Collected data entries
============================================================

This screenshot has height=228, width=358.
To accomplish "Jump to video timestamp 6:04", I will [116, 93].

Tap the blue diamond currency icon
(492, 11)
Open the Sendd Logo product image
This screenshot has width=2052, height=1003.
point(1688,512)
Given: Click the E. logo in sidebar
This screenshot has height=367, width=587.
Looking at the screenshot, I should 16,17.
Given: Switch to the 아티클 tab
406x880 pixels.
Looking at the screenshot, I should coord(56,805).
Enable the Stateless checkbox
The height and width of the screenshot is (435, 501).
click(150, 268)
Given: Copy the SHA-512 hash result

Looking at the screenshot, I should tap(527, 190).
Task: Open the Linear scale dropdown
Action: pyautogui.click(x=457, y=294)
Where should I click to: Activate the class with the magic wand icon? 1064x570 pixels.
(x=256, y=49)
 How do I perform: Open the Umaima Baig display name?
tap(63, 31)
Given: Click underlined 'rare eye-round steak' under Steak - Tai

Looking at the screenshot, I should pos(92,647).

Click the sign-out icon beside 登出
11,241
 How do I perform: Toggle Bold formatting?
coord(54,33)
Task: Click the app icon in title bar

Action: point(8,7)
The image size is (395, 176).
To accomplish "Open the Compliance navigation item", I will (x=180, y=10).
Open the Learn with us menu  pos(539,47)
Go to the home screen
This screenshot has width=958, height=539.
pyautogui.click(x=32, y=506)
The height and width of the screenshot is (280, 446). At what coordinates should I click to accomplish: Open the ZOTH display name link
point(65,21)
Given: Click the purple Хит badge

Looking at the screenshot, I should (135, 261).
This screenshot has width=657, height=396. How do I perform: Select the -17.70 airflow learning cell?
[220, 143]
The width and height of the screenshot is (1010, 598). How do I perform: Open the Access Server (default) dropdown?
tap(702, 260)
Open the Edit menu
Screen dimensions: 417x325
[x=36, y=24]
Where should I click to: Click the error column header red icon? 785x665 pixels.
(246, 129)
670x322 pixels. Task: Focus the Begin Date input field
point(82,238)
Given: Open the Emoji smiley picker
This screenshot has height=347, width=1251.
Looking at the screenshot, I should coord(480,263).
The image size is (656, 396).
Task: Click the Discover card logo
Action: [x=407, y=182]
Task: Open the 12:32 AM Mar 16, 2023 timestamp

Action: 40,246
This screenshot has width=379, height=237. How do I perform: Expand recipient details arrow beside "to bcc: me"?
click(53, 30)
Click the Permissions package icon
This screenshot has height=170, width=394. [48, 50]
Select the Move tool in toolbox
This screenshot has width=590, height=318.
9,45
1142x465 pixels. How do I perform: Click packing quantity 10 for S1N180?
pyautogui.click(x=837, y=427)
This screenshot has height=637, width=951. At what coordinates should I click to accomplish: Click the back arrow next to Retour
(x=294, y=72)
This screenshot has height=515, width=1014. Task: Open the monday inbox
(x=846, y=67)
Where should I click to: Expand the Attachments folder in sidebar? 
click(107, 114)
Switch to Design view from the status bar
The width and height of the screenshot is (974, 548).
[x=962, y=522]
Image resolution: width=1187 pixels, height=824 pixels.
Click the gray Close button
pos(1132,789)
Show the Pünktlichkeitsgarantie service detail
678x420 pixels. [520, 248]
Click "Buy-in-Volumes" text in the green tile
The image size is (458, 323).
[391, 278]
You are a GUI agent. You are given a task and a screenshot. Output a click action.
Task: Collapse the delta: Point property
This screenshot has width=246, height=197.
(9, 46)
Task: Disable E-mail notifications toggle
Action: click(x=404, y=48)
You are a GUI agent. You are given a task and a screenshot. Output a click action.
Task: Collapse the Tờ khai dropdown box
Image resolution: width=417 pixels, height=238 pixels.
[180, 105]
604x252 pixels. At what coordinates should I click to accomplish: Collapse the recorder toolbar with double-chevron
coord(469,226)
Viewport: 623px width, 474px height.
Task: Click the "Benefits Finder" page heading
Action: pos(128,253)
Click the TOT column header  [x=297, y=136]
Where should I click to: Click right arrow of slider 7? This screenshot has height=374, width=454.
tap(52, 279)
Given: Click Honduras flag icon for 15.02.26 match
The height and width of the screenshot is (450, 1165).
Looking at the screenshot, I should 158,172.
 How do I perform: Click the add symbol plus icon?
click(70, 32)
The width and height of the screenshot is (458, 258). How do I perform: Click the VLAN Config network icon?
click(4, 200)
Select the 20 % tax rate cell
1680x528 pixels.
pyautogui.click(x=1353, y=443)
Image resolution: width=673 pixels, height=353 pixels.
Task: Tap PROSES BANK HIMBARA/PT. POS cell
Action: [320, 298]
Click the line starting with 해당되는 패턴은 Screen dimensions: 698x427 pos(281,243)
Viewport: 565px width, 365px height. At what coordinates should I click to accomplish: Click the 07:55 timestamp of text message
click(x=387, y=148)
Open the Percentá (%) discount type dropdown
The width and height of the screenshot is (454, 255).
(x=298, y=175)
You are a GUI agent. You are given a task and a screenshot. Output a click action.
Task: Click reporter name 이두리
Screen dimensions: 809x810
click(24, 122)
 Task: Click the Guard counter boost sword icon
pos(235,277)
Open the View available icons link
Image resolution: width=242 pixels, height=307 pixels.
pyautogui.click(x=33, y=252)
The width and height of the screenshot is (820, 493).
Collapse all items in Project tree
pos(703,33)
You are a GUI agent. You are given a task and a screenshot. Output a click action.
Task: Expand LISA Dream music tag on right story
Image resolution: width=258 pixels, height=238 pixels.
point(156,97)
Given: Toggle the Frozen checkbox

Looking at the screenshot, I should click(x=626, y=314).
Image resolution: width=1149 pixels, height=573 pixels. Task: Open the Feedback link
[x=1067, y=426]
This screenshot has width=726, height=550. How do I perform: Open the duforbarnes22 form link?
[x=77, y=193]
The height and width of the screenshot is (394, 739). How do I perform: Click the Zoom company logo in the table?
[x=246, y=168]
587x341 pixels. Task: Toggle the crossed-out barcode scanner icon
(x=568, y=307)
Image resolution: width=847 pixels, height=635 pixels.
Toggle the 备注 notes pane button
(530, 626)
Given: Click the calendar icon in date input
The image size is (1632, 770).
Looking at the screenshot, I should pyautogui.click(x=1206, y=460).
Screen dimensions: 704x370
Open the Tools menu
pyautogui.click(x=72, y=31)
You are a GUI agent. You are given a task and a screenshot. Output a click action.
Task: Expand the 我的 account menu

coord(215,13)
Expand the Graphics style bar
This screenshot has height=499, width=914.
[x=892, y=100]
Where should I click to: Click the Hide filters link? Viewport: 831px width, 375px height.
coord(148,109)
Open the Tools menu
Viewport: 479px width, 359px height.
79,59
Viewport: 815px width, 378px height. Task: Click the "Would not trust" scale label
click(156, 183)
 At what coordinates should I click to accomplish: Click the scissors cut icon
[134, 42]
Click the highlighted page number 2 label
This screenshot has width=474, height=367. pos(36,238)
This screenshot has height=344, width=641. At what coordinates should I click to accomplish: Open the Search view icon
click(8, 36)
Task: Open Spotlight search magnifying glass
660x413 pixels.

============================================================

Output each record precisely as given.

> [Answer box]
This screenshot has height=228, width=358.
To accomplish "Jump to video timestamp 6:04", I will [116, 93].

Tap the blue diamond currency icon
(492, 11)
Open the Sendd Logo product image
This screenshot has width=2052, height=1003.
point(1688,512)
Given: Click the E. logo in sidebar
This screenshot has height=367, width=587.
Looking at the screenshot, I should 16,17.
Given: Switch to the 아티클 tab
406x880 pixels.
Looking at the screenshot, I should coord(56,805).
Enable the Stateless checkbox
The height and width of the screenshot is (435, 501).
click(150, 268)
Given: Copy the SHA-512 hash result

Looking at the screenshot, I should tap(527, 190).
Task: Open the Linear scale dropdown
Action: pyautogui.click(x=457, y=294)
Where should I click to: Activate the class with the magic wand icon? 1064x570 pixels.
(x=256, y=49)
 How do I perform: Open the Umaima Baig display name?
tap(63, 31)
Given: Click underlined 'rare eye-round steak' under Steak - Tai

Looking at the screenshot, I should pos(92,647).

Click the sign-out icon beside 登出
11,241
 How do I perform: Toggle Bold formatting?
coord(54,33)
Task: Click the app icon in title bar

Action: point(8,7)
The image size is (395, 176).
To accomplish "Open the Compliance navigation item", I will (x=180, y=10).
Open the Learn with us menu  pos(539,47)
Go to the home screen
This screenshot has width=958, height=539.
pyautogui.click(x=32, y=506)
The height and width of the screenshot is (280, 446). At what coordinates should I click to accomplish: Open the ZOTH display name link
point(65,21)
Given: Click the purple Хит badge

Looking at the screenshot, I should (135, 261).
This screenshot has width=657, height=396. How do I perform: Select the -17.70 airflow learning cell?
[220, 143]
The width and height of the screenshot is (1010, 598). How do I perform: Open the Access Server (default) dropdown?
tap(702, 260)
Open the Edit menu
Screen dimensions: 417x325
[x=36, y=24]
Where should I click to: Click the error column header red icon? 785x665 pixels.
(246, 129)
670x322 pixels. Task: Focus the Begin Date input field
point(82,238)
Given: Open the Emoji smiley picker
This screenshot has height=347, width=1251.
Looking at the screenshot, I should coord(480,263).
The image size is (656, 396).
Task: Click the Discover card logo
Action: [x=407, y=182]
Task: Open the 12:32 AM Mar 16, 2023 timestamp

Action: 40,246
This screenshot has width=379, height=237. How do I perform: Expand recipient details arrow beside "to bcc: me"?
click(53, 30)
Click the Permissions package icon
This screenshot has height=170, width=394. [48, 50]
Select the Move tool in toolbox
This screenshot has width=590, height=318.
9,45
1142x465 pixels. How do I perform: Click packing quantity 10 for S1N180?
pyautogui.click(x=837, y=427)
This screenshot has height=637, width=951. At what coordinates should I click to accomplish: Click the back arrow next to Retour
(x=294, y=72)
This screenshot has height=515, width=1014. Task: Open the monday inbox
(x=846, y=67)
Where should I click to: Expand the Attachments folder in sidebar? 
click(107, 114)
Switch to Design view from the status bar
The width and height of the screenshot is (974, 548).
[x=962, y=522]
Image resolution: width=1187 pixels, height=824 pixels.
Click the gray Close button
pos(1132,789)
Show the Pünktlichkeitsgarantie service detail
678x420 pixels. [520, 248]
Click "Buy-in-Volumes" text in the green tile
The image size is (458, 323).
[391, 278]
You are a GUI agent. You are given a task and a screenshot. Output a click action.
Task: Collapse the delta: Point property
This screenshot has width=246, height=197.
(9, 46)
Task: Disable E-mail notifications toggle
Action: click(x=404, y=48)
You are a GUI agent. You are given a task and a screenshot. Output a click action.
Task: Collapse the Tờ khai dropdown box
Image resolution: width=417 pixels, height=238 pixels.
[180, 105]
604x252 pixels. At what coordinates should I click to accomplish: Collapse the recorder toolbar with double-chevron
coord(469,226)
Viewport: 623px width, 474px height.
Task: Click the "Benefits Finder" page heading
Action: pos(128,253)
Click the TOT column header  [x=297, y=136]
Where should I click to: Click right arrow of slider 7? This screenshot has height=374, width=454.
tap(52, 279)
Given: Click Honduras flag icon for 15.02.26 match
The height and width of the screenshot is (450, 1165).
Looking at the screenshot, I should 158,172.
 How do I perform: Click the add symbol plus icon?
click(70, 32)
The width and height of the screenshot is (458, 258). How do I perform: Click the VLAN Config network icon?
click(4, 200)
Select the 20 % tax rate cell
1680x528 pixels.
pyautogui.click(x=1353, y=443)
Image resolution: width=673 pixels, height=353 pixels.
Task: Tap PROSES BANK HIMBARA/PT. POS cell
Action: [320, 298]
Click the line starting with 해당되는 패턴은 Screen dimensions: 698x427 pos(281,243)
Viewport: 565px width, 365px height. At what coordinates should I click to accomplish: Click the 07:55 timestamp of text message
click(x=387, y=148)
Open the Percentá (%) discount type dropdown
The width and height of the screenshot is (454, 255).
(x=298, y=175)
You are a GUI agent. You are given a task and a screenshot. Output a click action.
Task: Click reporter name 이두리
Screen dimensions: 809x810
click(24, 122)
 Task: Click the Guard counter boost sword icon
pos(235,277)
Open the View available icons link
Image resolution: width=242 pixels, height=307 pixels.
pyautogui.click(x=33, y=252)
The width and height of the screenshot is (820, 493).
Collapse all items in Project tree
pos(703,33)
You are a GUI agent. You are given a task and a screenshot. Output a click action.
Task: Expand LISA Dream music tag on right story
Image resolution: width=258 pixels, height=238 pixels.
point(156,97)
Given: Toggle the Frozen checkbox

Looking at the screenshot, I should click(x=626, y=314).
Image resolution: width=1149 pixels, height=573 pixels. Task: Open the Feedback link
[x=1067, y=426]
This screenshot has width=726, height=550. How do I perform: Open the duforbarnes22 form link?
[x=77, y=193]
The height and width of the screenshot is (394, 739). How do I perform: Click the Zoom company logo in the table?
[x=246, y=168]
587x341 pixels. Task: Toggle the crossed-out barcode scanner icon
(x=568, y=307)
Image resolution: width=847 pixels, height=635 pixels.
Toggle the 备注 notes pane button
(530, 626)
Given: Click the calendar icon in date input
The image size is (1632, 770).
Looking at the screenshot, I should pyautogui.click(x=1206, y=460).
Screen dimensions: 704x370
Open the Tools menu
pyautogui.click(x=72, y=31)
You are a GUI agent. You are given a task and a screenshot. Output a click action.
Task: Expand the 我的 account menu

coord(215,13)
Expand the Graphics style bar
This screenshot has height=499, width=914.
[x=892, y=100]
Where should I click to: Click the Hide filters link? Viewport: 831px width, 375px height.
coord(148,109)
Open the Tools menu
Viewport: 479px width, 359px height.
79,59
Viewport: 815px width, 378px height. Task: Click the "Would not trust" scale label
click(156, 183)
 At what coordinates should I click to accomplish: Click the scissors cut icon
[134, 42]
Click the highlighted page number 2 label
This screenshot has width=474, height=367. pos(36,238)
This screenshot has height=344, width=641. At what coordinates should I click to accomplish: Open the Search view icon
click(8, 36)
Task: Open Spotlight search magnifying glass
660x413 pixels.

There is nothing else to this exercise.